Why the leap? Having exhausted the profits to be made from the banking crash, speculators have moved their attention to the currency exchange market where the volume and scale of transactions with fantasy finance outdistance the rest of the credit markets by a degree comparable to the difference between our solar system and extent of the known universe.
How could they all get it so wrong? And how, as many are now saying, could Marx be so right? What can we learn from something written almost one and a half centuries ago? As one of his main critics put it soon after Das Capital was published in 1867, the real value of Marx’s inquiry is ‘the disclosing of the special laws that regulate the origin, existence, development, death of a given social organism and its replacement by another and higher one”.

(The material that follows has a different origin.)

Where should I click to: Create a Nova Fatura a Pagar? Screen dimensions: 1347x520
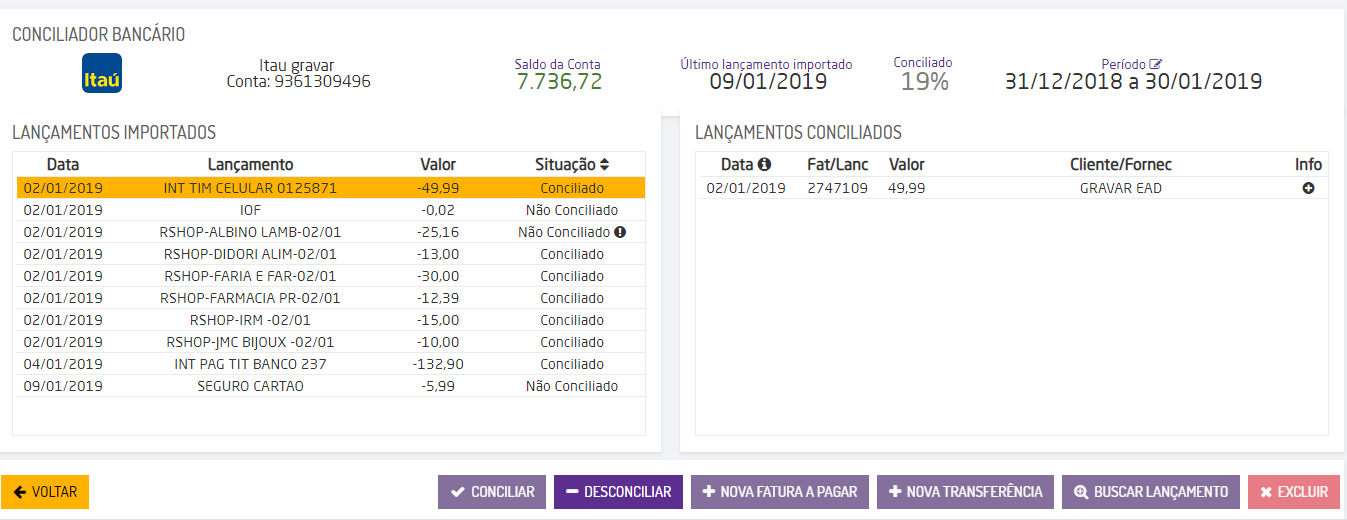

The dialectical method that Marx used was, and is scientific. It enabled prediction on the basis of a general understanding of how things change, which he took in its upside-down from the German philosopher Hegel. Marx used this method to guide his detailed empirical and historical study of the rapidly developing and already crisis-ridden economy. This approach enables us to follow quantitative changes and be alert to the moment when limits are reached and have to be breached – the moment of qualitative change, the leap to something new.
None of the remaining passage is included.